Studio album by Tha Alkaholiks
- Released: August 26, 1997
- Recorded: 1996–97
- Studio: Enterprise (Burbank, California); Yo Mama's House (Los Angeles); Sound Castle (Los Angeles);
- Genre: Hip hop
- Length: 1:12:50
- Label: Loud Records
- Producer: J-Ro (exec.); Tash (exec.); E-Swift (also exec.); Madlib; Easy Mo Bee; T-Smoov; Marley Marl (co.);

Tha Alkaholiks chronology
| Coast II Coast (1995) | Likwidation (1997) | X.O. Experience (2001) |

Singles from Likwidation
- "Hip Hop Drunkies" Released: April 10, 1997; "Likwidation" Released: August 26, 1997;

= Likwidation =

Likwidation is the third studio album by American hip hop group Tha Alkaholiks.
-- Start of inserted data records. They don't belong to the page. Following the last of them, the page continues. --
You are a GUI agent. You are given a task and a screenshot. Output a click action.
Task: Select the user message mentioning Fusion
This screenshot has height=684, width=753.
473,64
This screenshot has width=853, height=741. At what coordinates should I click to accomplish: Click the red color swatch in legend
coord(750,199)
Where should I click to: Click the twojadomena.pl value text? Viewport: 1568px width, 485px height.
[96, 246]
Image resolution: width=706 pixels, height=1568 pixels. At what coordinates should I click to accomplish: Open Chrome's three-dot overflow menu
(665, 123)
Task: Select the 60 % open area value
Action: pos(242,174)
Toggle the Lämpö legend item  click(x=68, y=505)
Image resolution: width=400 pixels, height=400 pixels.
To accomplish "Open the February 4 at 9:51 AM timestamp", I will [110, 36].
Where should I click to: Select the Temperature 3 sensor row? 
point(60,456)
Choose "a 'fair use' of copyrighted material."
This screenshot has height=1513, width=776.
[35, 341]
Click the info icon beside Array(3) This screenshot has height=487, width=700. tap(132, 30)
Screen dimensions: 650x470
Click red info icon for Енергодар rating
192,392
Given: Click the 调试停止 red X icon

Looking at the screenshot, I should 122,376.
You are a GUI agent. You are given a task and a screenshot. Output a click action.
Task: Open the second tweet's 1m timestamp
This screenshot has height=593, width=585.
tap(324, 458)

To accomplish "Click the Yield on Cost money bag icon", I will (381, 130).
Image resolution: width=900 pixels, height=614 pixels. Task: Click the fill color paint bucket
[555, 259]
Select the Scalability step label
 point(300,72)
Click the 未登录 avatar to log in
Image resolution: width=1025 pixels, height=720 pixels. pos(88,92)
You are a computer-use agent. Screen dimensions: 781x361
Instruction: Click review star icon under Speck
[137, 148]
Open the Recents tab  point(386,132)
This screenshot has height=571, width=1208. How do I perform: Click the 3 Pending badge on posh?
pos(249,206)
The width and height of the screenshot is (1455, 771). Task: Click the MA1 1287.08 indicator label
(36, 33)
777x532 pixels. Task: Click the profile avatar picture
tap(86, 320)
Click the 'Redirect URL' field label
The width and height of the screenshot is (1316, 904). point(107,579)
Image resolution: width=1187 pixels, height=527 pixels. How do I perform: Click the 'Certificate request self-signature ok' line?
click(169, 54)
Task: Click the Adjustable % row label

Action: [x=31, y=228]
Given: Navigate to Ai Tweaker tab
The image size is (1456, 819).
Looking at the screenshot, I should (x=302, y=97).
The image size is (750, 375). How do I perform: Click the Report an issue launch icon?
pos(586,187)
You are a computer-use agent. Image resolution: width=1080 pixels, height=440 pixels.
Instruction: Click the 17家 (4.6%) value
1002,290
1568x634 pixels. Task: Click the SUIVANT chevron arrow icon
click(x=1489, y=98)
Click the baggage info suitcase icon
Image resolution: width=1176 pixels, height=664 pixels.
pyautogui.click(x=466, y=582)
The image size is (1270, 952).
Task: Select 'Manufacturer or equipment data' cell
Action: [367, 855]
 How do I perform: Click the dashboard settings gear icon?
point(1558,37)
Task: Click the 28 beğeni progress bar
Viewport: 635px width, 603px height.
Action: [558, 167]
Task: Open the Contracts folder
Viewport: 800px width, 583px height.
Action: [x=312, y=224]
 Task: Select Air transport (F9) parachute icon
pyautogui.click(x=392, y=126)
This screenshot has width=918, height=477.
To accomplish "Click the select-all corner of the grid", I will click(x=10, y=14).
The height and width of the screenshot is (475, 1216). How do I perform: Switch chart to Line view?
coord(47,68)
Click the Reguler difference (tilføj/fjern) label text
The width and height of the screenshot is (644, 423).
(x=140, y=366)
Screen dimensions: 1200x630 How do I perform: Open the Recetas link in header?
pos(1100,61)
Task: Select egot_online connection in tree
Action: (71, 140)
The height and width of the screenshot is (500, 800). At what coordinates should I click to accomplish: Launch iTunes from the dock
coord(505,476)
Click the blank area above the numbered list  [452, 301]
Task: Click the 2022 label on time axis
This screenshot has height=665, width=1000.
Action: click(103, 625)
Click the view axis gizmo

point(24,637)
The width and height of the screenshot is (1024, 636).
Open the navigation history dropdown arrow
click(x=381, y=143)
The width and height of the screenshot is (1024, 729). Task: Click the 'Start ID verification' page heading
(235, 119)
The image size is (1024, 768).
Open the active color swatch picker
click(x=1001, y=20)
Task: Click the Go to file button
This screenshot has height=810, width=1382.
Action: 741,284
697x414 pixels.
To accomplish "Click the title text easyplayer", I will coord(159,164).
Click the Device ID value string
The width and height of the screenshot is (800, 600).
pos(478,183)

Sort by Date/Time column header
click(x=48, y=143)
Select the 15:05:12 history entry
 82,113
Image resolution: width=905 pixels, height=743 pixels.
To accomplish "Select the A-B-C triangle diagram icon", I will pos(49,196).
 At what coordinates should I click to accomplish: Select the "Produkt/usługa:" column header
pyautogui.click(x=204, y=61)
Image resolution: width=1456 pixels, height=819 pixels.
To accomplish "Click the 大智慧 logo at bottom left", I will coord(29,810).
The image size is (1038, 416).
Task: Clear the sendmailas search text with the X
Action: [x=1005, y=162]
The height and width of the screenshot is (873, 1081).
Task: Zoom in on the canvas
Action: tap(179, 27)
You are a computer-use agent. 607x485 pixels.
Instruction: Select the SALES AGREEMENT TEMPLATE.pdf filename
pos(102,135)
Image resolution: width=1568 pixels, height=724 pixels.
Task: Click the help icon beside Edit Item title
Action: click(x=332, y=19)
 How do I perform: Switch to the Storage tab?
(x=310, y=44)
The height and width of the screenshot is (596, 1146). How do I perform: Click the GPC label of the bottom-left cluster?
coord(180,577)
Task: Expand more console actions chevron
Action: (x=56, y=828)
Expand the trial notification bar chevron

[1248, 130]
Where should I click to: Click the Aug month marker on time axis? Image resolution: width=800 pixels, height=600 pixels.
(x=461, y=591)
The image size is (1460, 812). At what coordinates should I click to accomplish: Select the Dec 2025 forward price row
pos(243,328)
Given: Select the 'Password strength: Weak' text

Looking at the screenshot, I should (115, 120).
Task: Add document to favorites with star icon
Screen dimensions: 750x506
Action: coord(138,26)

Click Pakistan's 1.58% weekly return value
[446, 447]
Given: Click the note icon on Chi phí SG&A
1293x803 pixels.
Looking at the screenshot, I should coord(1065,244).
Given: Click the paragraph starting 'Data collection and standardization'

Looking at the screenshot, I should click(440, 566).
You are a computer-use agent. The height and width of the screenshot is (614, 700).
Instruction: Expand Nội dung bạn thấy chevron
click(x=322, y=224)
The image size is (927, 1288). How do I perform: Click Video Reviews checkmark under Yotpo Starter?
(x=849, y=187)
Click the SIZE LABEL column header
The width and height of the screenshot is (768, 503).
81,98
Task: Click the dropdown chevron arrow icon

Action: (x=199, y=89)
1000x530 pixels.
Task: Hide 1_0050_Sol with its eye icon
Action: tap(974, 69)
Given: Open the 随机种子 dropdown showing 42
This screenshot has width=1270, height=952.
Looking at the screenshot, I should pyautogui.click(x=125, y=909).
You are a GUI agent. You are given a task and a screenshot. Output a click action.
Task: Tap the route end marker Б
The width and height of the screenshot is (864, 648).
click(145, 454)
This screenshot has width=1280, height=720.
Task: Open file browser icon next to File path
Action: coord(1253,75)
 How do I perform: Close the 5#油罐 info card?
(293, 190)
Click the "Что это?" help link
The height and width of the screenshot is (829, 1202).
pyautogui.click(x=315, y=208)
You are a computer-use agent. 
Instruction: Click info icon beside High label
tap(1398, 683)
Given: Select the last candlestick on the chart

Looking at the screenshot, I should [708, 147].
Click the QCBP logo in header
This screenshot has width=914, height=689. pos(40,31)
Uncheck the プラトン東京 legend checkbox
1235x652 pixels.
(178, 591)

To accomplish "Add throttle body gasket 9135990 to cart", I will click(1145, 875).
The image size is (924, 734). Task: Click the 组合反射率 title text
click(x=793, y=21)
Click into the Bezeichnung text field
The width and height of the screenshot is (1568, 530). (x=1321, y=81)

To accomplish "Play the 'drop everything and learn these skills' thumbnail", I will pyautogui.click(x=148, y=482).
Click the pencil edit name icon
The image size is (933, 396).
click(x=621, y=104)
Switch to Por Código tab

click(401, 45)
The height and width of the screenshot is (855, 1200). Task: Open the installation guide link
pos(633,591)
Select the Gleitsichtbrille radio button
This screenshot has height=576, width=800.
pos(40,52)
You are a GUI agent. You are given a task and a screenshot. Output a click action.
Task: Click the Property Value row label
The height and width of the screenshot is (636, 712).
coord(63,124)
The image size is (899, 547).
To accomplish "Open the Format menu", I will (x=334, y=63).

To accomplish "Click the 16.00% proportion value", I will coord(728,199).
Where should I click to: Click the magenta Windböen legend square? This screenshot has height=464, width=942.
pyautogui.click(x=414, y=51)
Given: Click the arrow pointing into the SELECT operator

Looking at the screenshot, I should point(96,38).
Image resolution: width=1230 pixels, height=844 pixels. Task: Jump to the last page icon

It was released on August 26, 1997, via Loud Records. Recording sessions took place at Enterprise Studio in Burbank, California, at Yo Mama's House and at Sound Castle Recording Studios in Los Angeles. Production was primarily handled by member E-Swift, as well as Madlib, Easy Mo Bee, T-Smoov, and Marley Marl. It features guest appearances from Xzibit, Keith Murray, King Tee, Lootpack, Ol' Dirty Bastard, Phil da Agony, The WhoRidas, with cameos from DeBarge, LL Cool J and Nas. The album peaked at number 57 on the Billboard 200 and number 15 on Top R&B Albums chart. Its lead single, "Hip Hop Drunkies", became the group's biggest hit in 1997, peaking at No. 66 on the Billboard Hot 100 chart.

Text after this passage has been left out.